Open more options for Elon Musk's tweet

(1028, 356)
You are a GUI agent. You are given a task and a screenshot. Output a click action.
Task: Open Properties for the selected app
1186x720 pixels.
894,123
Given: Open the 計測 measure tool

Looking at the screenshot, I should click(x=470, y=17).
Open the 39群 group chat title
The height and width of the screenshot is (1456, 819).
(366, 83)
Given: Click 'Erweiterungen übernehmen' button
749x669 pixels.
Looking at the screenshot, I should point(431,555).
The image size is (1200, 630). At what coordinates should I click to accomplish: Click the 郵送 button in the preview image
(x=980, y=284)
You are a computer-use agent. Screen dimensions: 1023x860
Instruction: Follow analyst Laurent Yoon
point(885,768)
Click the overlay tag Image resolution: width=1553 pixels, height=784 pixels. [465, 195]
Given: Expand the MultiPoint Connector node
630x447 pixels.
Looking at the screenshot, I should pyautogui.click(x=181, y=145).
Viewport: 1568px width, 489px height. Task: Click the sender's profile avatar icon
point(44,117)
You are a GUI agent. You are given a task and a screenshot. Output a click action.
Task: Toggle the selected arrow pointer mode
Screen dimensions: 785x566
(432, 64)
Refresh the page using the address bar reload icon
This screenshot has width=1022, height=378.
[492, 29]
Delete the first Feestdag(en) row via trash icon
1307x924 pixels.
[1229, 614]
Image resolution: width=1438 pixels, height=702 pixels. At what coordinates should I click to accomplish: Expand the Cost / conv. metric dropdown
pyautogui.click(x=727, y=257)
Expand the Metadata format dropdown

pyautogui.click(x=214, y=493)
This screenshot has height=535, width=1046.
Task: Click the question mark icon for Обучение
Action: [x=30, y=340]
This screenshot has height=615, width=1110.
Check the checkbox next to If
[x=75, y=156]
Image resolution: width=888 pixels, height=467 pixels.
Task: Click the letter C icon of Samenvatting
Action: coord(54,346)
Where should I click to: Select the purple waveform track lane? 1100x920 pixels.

## [TASK DESCRIPTION]
Output the records above in their entirety, exactly.

## [WRITTEN RESPONSE]
Open more options for Elon Musk's tweet

(1028, 356)
You are a GUI agent. You are given a task and a screenshot. Output a click action.
Task: Open Properties for the selected app
1186x720 pixels.
894,123
Given: Open the 計測 measure tool

Looking at the screenshot, I should click(x=470, y=17).
Open the 39群 group chat title
The height and width of the screenshot is (1456, 819).
(366, 83)
Given: Click 'Erweiterungen übernehmen' button
749x669 pixels.
Looking at the screenshot, I should point(431,555).
The image size is (1200, 630). At what coordinates should I click to accomplish: Click the 郵送 button in the preview image
(x=980, y=284)
You are a computer-use agent. Screen dimensions: 1023x860
Instruction: Follow analyst Laurent Yoon
point(885,768)
Click the overlay tag Image resolution: width=1553 pixels, height=784 pixels. [465, 195]
Given: Expand the MultiPoint Connector node
630x447 pixels.
Looking at the screenshot, I should pyautogui.click(x=181, y=145).
Viewport: 1568px width, 489px height. Task: Click the sender's profile avatar icon
point(44,117)
You are a GUI agent. You are given a task and a screenshot. Output a click action.
Task: Toggle the selected arrow pointer mode
Screen dimensions: 785x566
(432, 64)
Refresh the page using the address bar reload icon
This screenshot has width=1022, height=378.
[492, 29]
Delete the first Feestdag(en) row via trash icon
1307x924 pixels.
[1229, 614]
Image resolution: width=1438 pixels, height=702 pixels. At what coordinates should I click to accomplish: Expand the Cost / conv. metric dropdown
pyautogui.click(x=727, y=257)
Expand the Metadata format dropdown

pyautogui.click(x=214, y=493)
This screenshot has height=535, width=1046.
Task: Click the question mark icon for Обучение
Action: [x=30, y=340]
This screenshot has height=615, width=1110.
Check the checkbox next to If
[x=75, y=156]
Image resolution: width=888 pixels, height=467 pixels.
Task: Click the letter C icon of Samenvatting
Action: coord(54,346)
Where should I click to: Select the purple waveform track lane? 1100x920 pixels.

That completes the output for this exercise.